Working data:
- Opening Delimiter -

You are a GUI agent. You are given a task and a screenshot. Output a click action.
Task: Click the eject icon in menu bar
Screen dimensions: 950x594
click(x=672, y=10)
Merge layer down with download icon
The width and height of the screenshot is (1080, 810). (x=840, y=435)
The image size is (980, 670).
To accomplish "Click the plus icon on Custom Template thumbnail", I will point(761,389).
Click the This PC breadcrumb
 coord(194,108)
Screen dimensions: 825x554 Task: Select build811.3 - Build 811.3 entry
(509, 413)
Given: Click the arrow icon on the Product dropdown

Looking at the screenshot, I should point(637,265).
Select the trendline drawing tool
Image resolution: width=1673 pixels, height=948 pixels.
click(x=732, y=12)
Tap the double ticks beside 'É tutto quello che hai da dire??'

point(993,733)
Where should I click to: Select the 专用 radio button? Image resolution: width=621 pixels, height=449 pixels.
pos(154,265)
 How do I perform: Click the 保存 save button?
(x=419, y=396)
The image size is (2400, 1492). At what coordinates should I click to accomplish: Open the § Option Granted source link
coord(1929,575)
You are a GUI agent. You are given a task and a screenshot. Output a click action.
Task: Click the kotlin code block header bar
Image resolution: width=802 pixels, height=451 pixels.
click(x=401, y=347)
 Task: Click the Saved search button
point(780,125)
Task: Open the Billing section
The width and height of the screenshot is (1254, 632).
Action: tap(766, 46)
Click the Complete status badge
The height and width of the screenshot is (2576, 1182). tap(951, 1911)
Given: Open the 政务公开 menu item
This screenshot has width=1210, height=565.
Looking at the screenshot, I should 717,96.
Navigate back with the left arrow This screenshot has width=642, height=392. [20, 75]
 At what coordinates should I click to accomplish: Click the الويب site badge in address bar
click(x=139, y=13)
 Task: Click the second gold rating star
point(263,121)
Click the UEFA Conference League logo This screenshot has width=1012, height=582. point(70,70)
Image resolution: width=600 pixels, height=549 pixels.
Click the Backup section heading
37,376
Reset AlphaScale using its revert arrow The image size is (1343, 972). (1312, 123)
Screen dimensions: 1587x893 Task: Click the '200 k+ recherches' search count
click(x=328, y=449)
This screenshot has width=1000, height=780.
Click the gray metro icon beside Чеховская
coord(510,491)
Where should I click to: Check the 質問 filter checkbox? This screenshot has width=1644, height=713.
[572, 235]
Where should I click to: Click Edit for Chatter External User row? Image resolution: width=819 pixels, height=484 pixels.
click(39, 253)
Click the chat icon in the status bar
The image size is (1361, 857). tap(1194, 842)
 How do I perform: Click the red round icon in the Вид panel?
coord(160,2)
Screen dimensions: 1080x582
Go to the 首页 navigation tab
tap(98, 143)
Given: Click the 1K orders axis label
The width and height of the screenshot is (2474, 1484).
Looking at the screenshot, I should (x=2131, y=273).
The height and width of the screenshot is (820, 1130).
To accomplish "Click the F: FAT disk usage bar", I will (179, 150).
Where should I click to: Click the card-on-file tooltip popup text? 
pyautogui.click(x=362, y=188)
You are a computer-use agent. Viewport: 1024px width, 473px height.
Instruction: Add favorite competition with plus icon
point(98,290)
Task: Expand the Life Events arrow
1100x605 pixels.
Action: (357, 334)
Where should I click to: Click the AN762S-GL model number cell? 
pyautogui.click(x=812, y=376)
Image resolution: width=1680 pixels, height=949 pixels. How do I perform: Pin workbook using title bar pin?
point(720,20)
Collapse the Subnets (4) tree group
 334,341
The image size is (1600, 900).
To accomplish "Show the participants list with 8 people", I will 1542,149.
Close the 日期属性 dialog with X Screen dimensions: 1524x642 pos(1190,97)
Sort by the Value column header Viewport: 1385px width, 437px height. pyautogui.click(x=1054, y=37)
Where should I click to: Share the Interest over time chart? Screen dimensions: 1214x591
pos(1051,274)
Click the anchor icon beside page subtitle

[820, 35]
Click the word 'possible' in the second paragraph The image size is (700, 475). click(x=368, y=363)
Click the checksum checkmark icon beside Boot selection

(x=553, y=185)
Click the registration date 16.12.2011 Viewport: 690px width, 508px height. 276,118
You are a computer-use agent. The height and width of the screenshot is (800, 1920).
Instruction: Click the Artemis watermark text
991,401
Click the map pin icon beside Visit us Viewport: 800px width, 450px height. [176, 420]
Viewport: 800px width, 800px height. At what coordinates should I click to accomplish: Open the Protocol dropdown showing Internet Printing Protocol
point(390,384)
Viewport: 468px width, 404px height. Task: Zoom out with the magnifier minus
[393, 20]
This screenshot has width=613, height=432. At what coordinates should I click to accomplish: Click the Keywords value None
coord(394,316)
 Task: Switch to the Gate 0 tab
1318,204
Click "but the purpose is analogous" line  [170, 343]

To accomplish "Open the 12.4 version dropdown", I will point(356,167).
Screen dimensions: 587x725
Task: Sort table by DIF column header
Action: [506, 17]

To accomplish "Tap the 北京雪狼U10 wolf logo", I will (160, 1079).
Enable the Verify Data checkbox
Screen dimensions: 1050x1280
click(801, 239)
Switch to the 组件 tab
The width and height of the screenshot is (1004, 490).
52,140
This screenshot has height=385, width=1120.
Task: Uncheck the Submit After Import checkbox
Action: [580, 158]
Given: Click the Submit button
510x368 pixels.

- Closing Delimiter -

Reproduce each record exactly, leaving nothing out.

Answer:
You are a GUI agent. You are given a task and a screenshot. Output a click action.
Task: Click the eject icon in menu bar
Screen dimensions: 950x594
click(x=672, y=10)
Merge layer down with download icon
The width and height of the screenshot is (1080, 810). (x=840, y=435)
The image size is (980, 670).
To accomplish "Click the plus icon on Custom Template thumbnail", I will point(761,389).
Click the This PC breadcrumb
 coord(194,108)
Screen dimensions: 825x554 Task: Select build811.3 - Build 811.3 entry
(509, 413)
Given: Click the arrow icon on the Product dropdown

Looking at the screenshot, I should point(637,265).
Select the trendline drawing tool
Image resolution: width=1673 pixels, height=948 pixels.
click(x=732, y=12)
Tap the double ticks beside 'É tutto quello che hai da dire??'

point(993,733)
Where should I click to: Select the 专用 radio button? Image resolution: width=621 pixels, height=449 pixels.
pos(154,265)
 How do I perform: Click the 保存 save button?
(x=419, y=396)
The image size is (2400, 1492). At what coordinates should I click to accomplish: Open the § Option Granted source link
coord(1929,575)
You are a GUI agent. You are given a task and a screenshot. Output a click action.
Task: Click the kotlin code block header bar
Image resolution: width=802 pixels, height=451 pixels.
click(x=401, y=347)
 Task: Click the Saved search button
point(780,125)
Task: Open the Billing section
The width and height of the screenshot is (1254, 632).
Action: tap(766, 46)
Click the Complete status badge
The height and width of the screenshot is (2576, 1182). tap(951, 1911)
Given: Open the 政务公开 menu item
This screenshot has width=1210, height=565.
Looking at the screenshot, I should 717,96.
Navigate back with the left arrow This screenshot has width=642, height=392. [20, 75]
 At what coordinates should I click to accomplish: Click the الويب site badge in address bar
click(x=139, y=13)
 Task: Click the second gold rating star
point(263,121)
Click the UEFA Conference League logo This screenshot has width=1012, height=582. point(70,70)
Image resolution: width=600 pixels, height=549 pixels.
Click the Backup section heading
37,376
Reset AlphaScale using its revert arrow The image size is (1343, 972). (1312, 123)
Screen dimensions: 1587x893 Task: Click the '200 k+ recherches' search count
click(x=328, y=449)
This screenshot has width=1000, height=780.
Click the gray metro icon beside Чеховская
coord(510,491)
Where should I click to: Check the 質問 filter checkbox? This screenshot has width=1644, height=713.
[572, 235]
Where should I click to: Click Edit for Chatter External User row? Image resolution: width=819 pixels, height=484 pixels.
click(39, 253)
Click the chat icon in the status bar
The image size is (1361, 857). tap(1194, 842)
 How do I perform: Click the red round icon in the Вид panel?
coord(160,2)
Screen dimensions: 1080x582
Go to the 首页 navigation tab
tap(98, 143)
Given: Click the 1K orders axis label
The width and height of the screenshot is (2474, 1484).
Looking at the screenshot, I should (x=2131, y=273).
The height and width of the screenshot is (820, 1130).
To accomplish "Click the F: FAT disk usage bar", I will (179, 150).
Where should I click to: Click the card-on-file tooltip popup text? 
pyautogui.click(x=362, y=188)
You are a computer-use agent. Viewport: 1024px width, 473px height.
Instruction: Add favorite competition with plus icon
point(98,290)
Task: Expand the Life Events arrow
1100x605 pixels.
Action: (357, 334)
Where should I click to: Click the AN762S-GL model number cell? 
pyautogui.click(x=812, y=376)
Image resolution: width=1680 pixels, height=949 pixels. How do I perform: Pin workbook using title bar pin?
point(720,20)
Collapse the Subnets (4) tree group
 334,341
The image size is (1600, 900).
To accomplish "Show the participants list with 8 people", I will 1542,149.
Close the 日期属性 dialog with X Screen dimensions: 1524x642 pos(1190,97)
Sort by the Value column header Viewport: 1385px width, 437px height. pyautogui.click(x=1054, y=37)
Where should I click to: Share the Interest over time chart? Screen dimensions: 1214x591
pos(1051,274)
Click the anchor icon beside page subtitle

[820, 35]
Click the word 'possible' in the second paragraph The image size is (700, 475). click(x=368, y=363)
Click the checksum checkmark icon beside Boot selection

(x=553, y=185)
Click the registration date 16.12.2011 Viewport: 690px width, 508px height. 276,118
You are a computer-use agent. The height and width of the screenshot is (800, 1920).
Instruction: Click the Artemis watermark text
991,401
Click the map pin icon beside Visit us Viewport: 800px width, 450px height. [176, 420]
Viewport: 800px width, 800px height. At what coordinates should I click to accomplish: Open the Protocol dropdown showing Internet Printing Protocol
point(390,384)
Viewport: 468px width, 404px height. Task: Zoom out with the magnifier minus
[393, 20]
This screenshot has width=613, height=432. At what coordinates should I click to accomplish: Click the Keywords value None
coord(394,316)
 Task: Switch to the Gate 0 tab
1318,204
Click "but the purpose is analogous" line  [170, 343]

To accomplish "Open the 12.4 version dropdown", I will point(356,167).
Screen dimensions: 587x725
Task: Sort table by DIF column header
Action: [506, 17]

To accomplish "Tap the 北京雪狼U10 wolf logo", I will (160, 1079).
Enable the Verify Data checkbox
Screen dimensions: 1050x1280
click(801, 239)
Switch to the 组件 tab
The width and height of the screenshot is (1004, 490).
52,140
This screenshot has height=385, width=1120.
Task: Uncheck the Submit After Import checkbox
Action: [580, 158]
Given: Click the Submit button
510x368 pixels.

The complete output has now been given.